Re: you only have to look at my posts in Jan, pre-Spring IDF Conroe benchmarks, to see I was well aware of NGMA's potency long before most

Yet in spite of this knowledge, you are timid about it giving AMD much trouble, and you are undercalling the volume ramp. Intel's ramp of Woodcrest to 50% in Q3 with Woodcrest is going to have an enormous impact on AMD, for example, since this segment is AMD's most profitable. As for the desktop, which is Intel's slowest ramp, you have to account for stable image business upgrade cycles, as well as the large volumes of low end value skus that go to emerging markets and are easily satisfied with Celeron products.
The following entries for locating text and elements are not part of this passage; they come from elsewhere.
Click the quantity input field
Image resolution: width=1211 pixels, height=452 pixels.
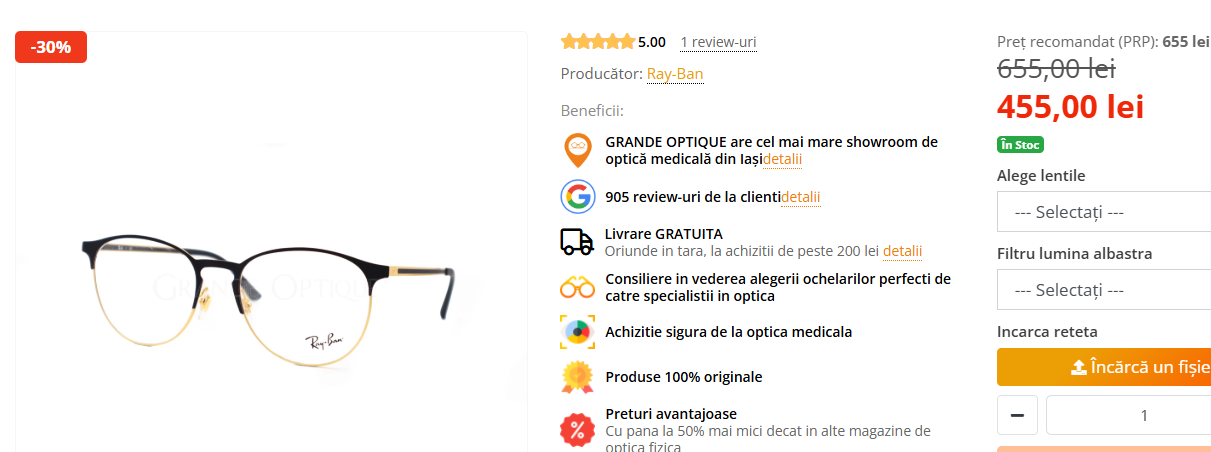point(1128,415)
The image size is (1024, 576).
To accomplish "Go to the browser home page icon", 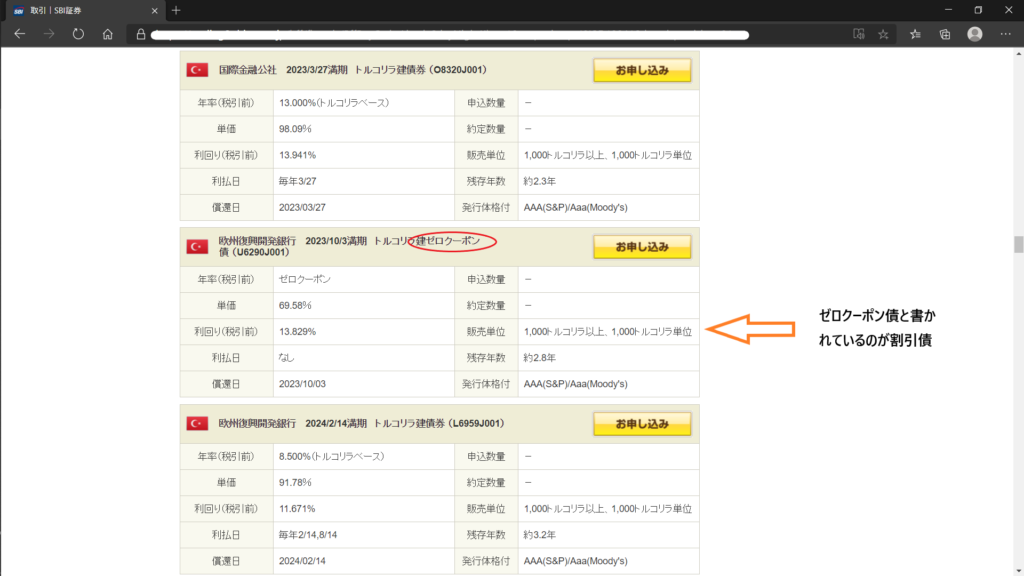I will (107, 33).
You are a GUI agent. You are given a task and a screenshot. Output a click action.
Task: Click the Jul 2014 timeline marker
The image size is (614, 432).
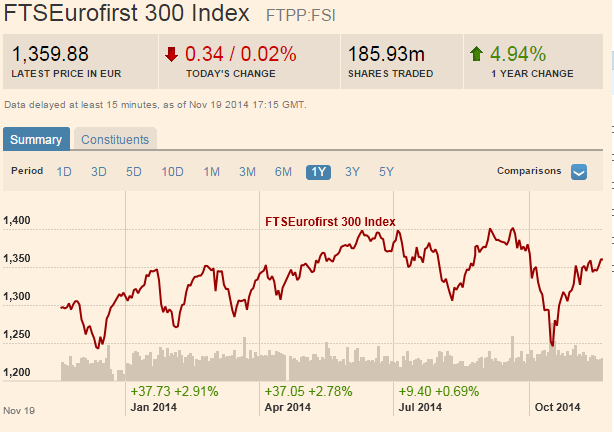pos(419,408)
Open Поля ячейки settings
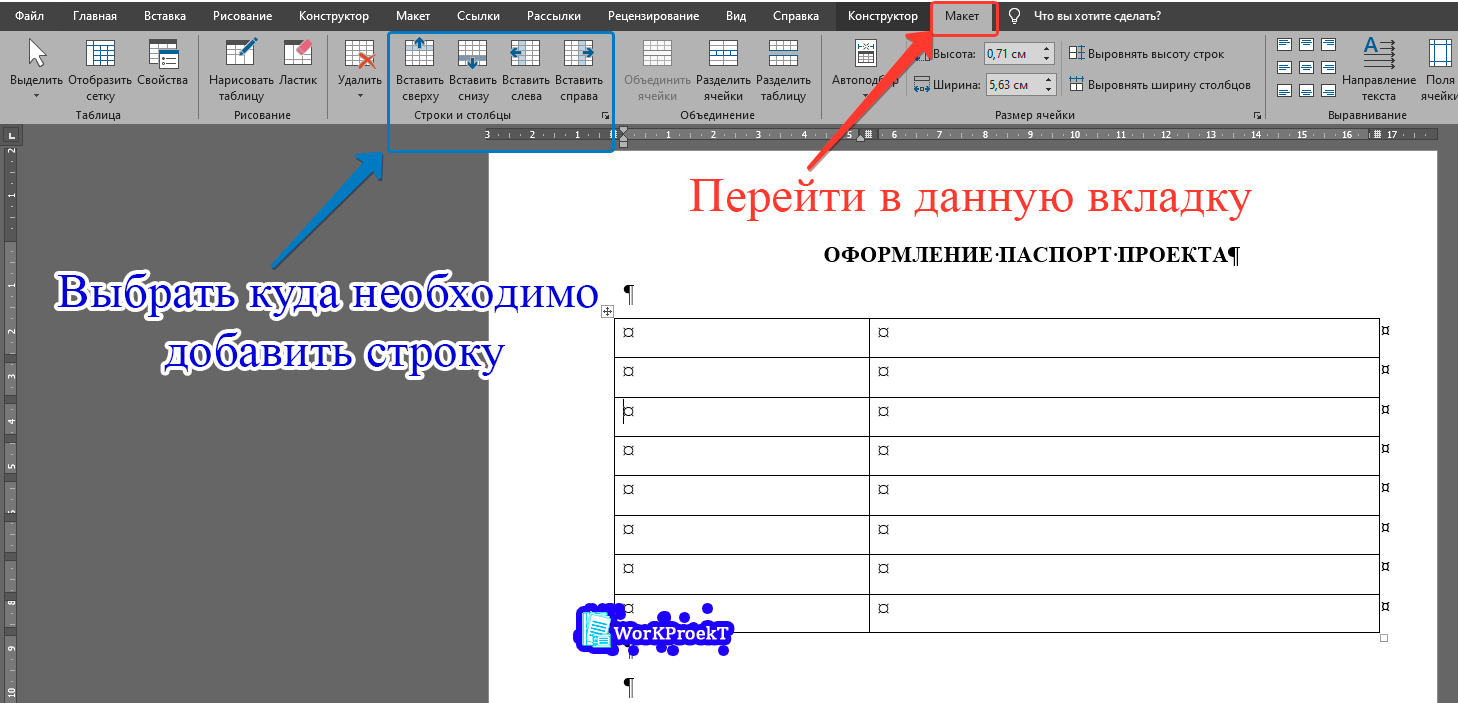The height and width of the screenshot is (703, 1458). [1440, 60]
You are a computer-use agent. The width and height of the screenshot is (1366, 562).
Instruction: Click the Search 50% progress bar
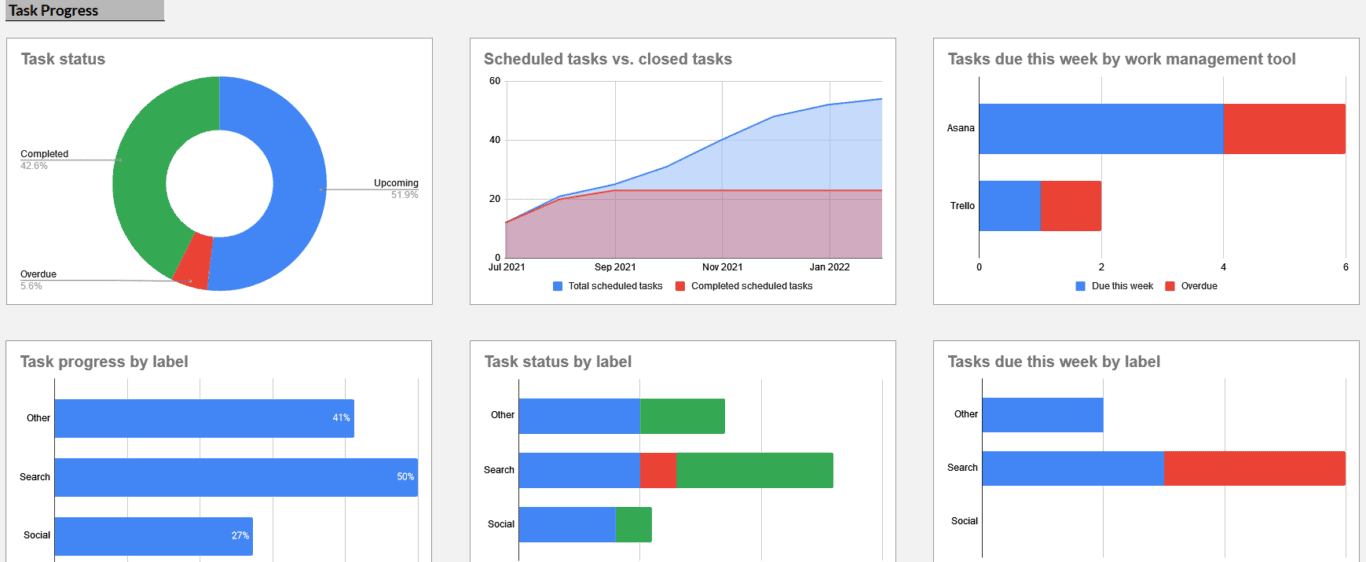[236, 477]
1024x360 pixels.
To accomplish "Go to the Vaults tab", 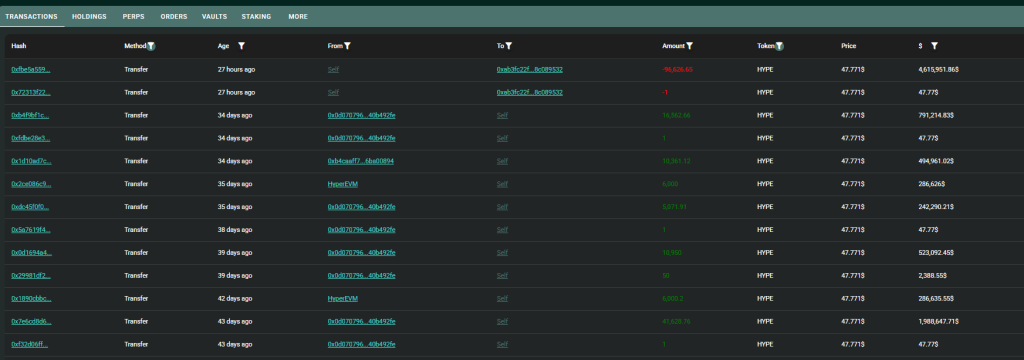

Taking that into account, Intel's Conroe desktop ramp is reasonable, and will be more than enough volumes to outsell every single FX, X2, or even Athlon 64 that AMD manufactures.

Re: However Intel have blundered inviting AMD to have a price war armed only with P4 products months before the first Core 2 product ships for revenue.

Where do you get the illusion that Pentium D and Pentium 4 products aren't competitive? Certainly when they were higher priced and much lower price/performance, it was hard to see an informed buyer asking for one of these over an Athlon X2, but with the lower pricing, it's hard to argue against them. Right now, the Athlon 64 3500+ (2.2GHz) goes for $189, while the Pentium D 930 (3.0GHz) is $178. How can you argue the competitiveness here? The Pentium D will blow the 3500+ out of the water in most benchmarks. And starting in July, the prices will go even lower.

Your claims that AMD's product line will stand on its own superiority is based on nothing, no logical reasoning, no thoughtful consideration, no sound argument. You have nothing mas, and it's somehow sweetly satisfying to see you dancing around and looking for ways to make AMD look good, when they are clearly in for the fight of their lives.